You should verify with hand calculations and cin/cout statements in main() that your function is producing the correct results for test input values in the range of 0 to 10. See sample output for details.
The factorial function will take double as a parameter and return a double value which corresponds to the following prototype:
double factorial(double factorial);
Note: You must use a for loop to implement this function. Please do not copy one of the many recursive functions from Google.
Sample Output
./factorial
Factorial Test Driver
Enter N: 7
Factorial: 5040
./factorial
Factorial Test Driver
Enter N: 10
Factorial: 3628800
./factorial
Factorial Test Driver
Enter N: 13
Factorial: 6227020800
Task 3:
Create a new source file called taylorSeries.cpp so you can create and test a Taylor Series version of the Sine(x) function. Call your function mySine(x) which takes a double as a parameter and returns a double as a result.

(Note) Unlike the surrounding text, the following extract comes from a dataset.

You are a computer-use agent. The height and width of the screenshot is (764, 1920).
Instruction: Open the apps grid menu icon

You will need to copy the functions from Task 1 and Task 2 to this new source file.
You should compare the result to the system sin(x) function from the math library for values of 0 to 360 (0 to 2PI). They should be within the error (0.0001) indicated above.

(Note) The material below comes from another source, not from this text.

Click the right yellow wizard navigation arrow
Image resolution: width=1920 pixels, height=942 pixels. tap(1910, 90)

Note: Make sure to create a function prototype for mySine() and place it above main()
Task 4:
Update the file called taylorSeries.cpp so you can create and test a Taylor Series version of the Cosine(x) function.
This function should by called myCosine(x) and take one double as a parameter and return a double as a result.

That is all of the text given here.